* [WORK TASK]: Tally up the lines below with "computer" in them. Answer with the number only.

* [DATA]:
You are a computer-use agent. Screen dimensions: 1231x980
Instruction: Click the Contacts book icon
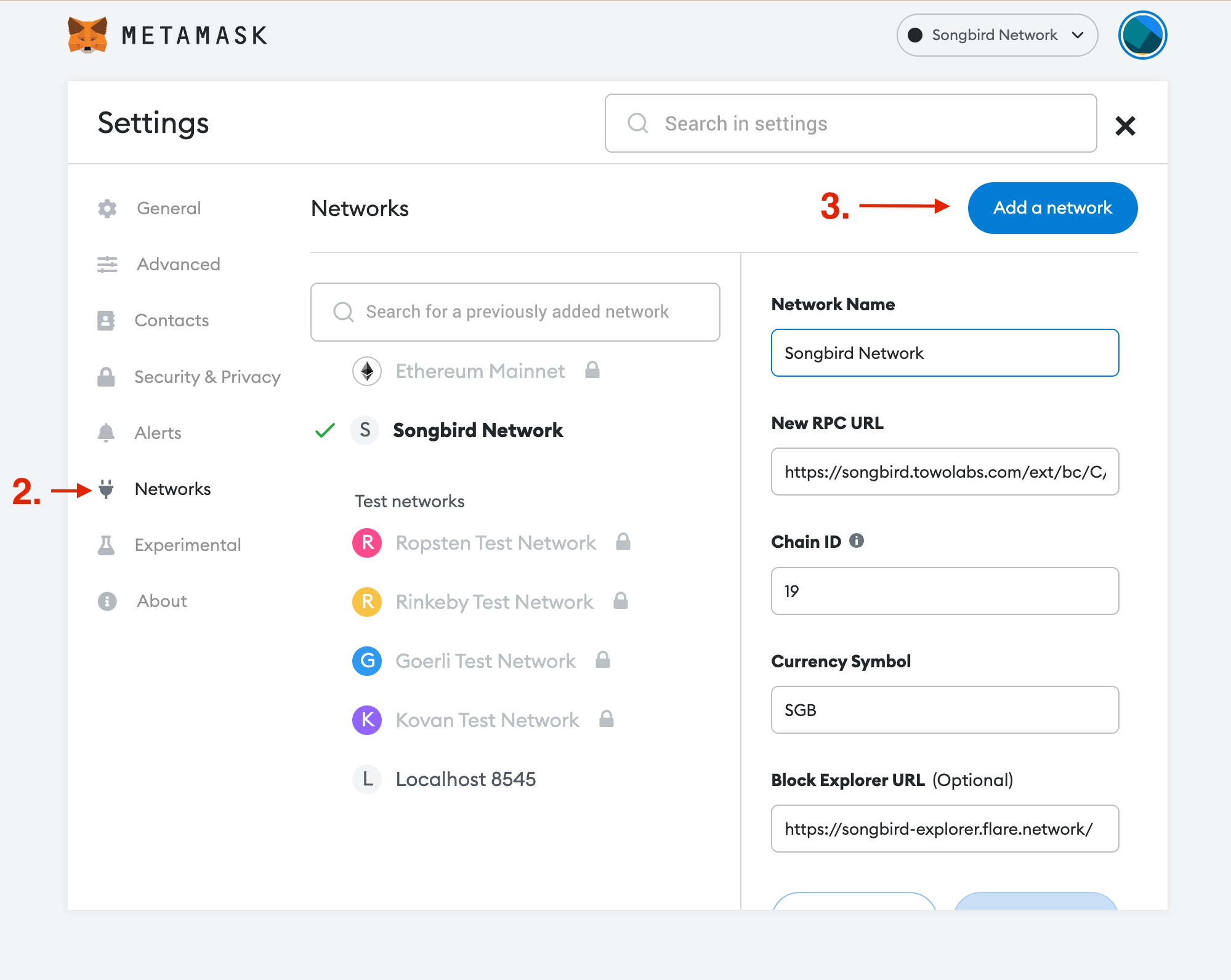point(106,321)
--
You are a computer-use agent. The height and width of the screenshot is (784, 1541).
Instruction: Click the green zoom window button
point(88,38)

* [RESPONSE FOR THIS EXERCISE]: 2